REQUIRED ACTION
Please work out how many lines of this material include "menu", and answer with that number by itself.
** Opening INFORMATION SHOWN block **
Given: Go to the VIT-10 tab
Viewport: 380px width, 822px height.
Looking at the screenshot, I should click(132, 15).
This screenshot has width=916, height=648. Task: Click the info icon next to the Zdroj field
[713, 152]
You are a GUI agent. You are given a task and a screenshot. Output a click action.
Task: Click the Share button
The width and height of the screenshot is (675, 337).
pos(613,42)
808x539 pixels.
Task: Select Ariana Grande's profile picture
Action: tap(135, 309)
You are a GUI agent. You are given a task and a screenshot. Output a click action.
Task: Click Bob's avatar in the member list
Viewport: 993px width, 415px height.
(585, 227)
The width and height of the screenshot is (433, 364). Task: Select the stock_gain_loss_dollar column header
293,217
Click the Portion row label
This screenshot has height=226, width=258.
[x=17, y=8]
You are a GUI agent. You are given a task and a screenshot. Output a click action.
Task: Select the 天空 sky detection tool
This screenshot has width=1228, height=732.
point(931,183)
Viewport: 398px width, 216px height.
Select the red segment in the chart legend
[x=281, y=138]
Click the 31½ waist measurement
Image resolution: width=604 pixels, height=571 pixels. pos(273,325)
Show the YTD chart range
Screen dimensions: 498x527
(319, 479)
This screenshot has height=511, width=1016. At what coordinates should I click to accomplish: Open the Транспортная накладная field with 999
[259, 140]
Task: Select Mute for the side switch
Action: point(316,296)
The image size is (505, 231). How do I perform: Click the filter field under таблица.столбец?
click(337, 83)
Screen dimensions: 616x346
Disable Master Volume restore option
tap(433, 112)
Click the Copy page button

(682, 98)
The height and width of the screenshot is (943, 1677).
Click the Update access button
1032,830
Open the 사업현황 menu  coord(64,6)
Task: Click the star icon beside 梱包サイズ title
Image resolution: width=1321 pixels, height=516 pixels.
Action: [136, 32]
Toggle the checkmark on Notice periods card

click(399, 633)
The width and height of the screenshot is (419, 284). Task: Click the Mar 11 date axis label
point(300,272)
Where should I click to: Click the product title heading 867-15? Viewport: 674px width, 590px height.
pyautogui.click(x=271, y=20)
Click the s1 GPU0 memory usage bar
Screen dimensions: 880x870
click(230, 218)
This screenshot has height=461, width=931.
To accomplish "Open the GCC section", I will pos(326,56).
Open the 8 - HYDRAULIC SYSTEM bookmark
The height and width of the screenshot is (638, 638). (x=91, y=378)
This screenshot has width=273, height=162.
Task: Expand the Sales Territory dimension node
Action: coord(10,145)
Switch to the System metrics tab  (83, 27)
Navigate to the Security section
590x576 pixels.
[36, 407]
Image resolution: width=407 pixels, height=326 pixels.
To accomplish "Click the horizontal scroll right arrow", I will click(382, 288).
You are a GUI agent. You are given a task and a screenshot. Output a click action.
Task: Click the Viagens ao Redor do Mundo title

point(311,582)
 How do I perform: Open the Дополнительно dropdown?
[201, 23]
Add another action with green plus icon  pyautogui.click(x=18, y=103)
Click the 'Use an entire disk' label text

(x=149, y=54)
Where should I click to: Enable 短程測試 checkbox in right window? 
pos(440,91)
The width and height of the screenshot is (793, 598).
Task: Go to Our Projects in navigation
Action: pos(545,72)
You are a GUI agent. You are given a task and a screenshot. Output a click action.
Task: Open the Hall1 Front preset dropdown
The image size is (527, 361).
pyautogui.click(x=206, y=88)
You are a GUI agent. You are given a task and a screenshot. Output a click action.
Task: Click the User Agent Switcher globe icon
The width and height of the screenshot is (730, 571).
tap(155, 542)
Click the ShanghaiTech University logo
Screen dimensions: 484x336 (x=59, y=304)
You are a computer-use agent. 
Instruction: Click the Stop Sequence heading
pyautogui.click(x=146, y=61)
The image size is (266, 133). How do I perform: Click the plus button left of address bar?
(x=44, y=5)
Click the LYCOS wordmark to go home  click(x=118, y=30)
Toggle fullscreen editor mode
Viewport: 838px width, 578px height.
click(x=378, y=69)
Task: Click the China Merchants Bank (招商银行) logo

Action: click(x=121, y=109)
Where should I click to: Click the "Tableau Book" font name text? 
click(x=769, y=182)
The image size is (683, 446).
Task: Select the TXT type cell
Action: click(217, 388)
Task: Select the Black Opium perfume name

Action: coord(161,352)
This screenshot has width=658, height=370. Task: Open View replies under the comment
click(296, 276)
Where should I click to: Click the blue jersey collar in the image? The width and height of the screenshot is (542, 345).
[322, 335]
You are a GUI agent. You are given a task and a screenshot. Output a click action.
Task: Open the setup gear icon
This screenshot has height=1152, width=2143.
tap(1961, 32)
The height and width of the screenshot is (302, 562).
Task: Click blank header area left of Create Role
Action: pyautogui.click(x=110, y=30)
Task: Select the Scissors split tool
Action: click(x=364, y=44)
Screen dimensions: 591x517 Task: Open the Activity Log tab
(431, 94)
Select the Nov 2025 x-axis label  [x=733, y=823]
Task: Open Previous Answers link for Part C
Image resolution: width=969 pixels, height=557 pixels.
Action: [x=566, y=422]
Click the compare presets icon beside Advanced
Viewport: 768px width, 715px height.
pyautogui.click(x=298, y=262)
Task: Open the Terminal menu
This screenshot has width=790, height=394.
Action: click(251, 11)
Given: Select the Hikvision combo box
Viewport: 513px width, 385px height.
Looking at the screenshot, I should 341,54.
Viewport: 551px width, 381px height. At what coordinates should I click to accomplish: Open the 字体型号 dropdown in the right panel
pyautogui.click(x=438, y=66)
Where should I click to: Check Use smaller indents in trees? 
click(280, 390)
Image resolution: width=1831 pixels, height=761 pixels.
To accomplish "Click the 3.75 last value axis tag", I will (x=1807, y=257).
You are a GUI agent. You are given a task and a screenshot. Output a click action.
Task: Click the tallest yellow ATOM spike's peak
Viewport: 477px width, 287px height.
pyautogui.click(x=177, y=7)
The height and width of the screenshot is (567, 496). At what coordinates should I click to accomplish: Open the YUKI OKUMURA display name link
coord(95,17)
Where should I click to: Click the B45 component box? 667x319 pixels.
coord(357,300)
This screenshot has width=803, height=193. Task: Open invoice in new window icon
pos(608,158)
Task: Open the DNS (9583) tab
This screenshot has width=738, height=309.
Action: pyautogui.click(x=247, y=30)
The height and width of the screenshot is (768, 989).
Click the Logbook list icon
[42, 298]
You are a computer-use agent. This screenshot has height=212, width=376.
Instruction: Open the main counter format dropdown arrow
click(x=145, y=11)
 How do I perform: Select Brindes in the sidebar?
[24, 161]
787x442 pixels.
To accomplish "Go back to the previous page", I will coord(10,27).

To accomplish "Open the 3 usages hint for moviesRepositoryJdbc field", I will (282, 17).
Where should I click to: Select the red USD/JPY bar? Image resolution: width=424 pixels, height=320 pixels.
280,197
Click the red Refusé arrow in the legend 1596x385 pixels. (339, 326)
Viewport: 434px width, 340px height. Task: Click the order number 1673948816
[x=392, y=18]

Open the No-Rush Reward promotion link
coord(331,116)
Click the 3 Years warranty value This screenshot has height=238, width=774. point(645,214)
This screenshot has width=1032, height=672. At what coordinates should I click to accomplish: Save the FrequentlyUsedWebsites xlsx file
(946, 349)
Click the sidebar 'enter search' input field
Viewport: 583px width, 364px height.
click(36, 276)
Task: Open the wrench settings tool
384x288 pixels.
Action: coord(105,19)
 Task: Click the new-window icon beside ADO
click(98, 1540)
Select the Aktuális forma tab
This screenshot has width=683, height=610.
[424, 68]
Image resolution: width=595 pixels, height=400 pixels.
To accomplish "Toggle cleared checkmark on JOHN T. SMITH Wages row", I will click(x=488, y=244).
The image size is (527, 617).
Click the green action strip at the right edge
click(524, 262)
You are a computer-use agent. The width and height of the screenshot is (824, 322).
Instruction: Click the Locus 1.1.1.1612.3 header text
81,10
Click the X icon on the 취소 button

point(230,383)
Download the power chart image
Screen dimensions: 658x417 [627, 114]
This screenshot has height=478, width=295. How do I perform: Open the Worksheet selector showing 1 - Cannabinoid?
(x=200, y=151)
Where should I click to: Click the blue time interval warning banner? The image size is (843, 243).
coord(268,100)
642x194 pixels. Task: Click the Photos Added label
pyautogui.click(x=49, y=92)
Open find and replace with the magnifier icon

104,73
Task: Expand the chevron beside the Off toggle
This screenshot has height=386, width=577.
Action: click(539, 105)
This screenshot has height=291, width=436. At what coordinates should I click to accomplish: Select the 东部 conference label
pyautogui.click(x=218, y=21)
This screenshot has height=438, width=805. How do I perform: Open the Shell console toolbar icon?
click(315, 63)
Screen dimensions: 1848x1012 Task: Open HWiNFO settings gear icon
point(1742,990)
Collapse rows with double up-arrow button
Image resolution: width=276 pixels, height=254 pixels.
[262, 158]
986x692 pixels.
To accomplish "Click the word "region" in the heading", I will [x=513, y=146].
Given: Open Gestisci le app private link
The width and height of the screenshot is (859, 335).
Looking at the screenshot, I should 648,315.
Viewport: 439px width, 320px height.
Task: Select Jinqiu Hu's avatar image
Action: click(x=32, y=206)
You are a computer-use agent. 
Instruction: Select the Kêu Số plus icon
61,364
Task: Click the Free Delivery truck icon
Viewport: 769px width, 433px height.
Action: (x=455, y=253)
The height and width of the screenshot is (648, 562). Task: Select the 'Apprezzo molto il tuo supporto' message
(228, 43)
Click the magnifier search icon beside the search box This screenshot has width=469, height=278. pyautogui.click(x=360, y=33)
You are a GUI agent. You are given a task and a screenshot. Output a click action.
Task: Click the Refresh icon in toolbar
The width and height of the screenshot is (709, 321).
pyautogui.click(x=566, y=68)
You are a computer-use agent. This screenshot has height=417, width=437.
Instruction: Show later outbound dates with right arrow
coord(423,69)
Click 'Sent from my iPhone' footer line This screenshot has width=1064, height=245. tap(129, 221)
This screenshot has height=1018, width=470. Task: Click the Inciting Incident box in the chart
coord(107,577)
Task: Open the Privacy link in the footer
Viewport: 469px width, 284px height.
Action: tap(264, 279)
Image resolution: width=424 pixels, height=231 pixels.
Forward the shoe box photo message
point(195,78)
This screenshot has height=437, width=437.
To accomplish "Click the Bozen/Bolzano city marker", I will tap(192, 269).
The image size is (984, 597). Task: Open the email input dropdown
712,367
** Closing INFORMATION SHOWN block **
RESPONSE TO THIS EXERCISE
2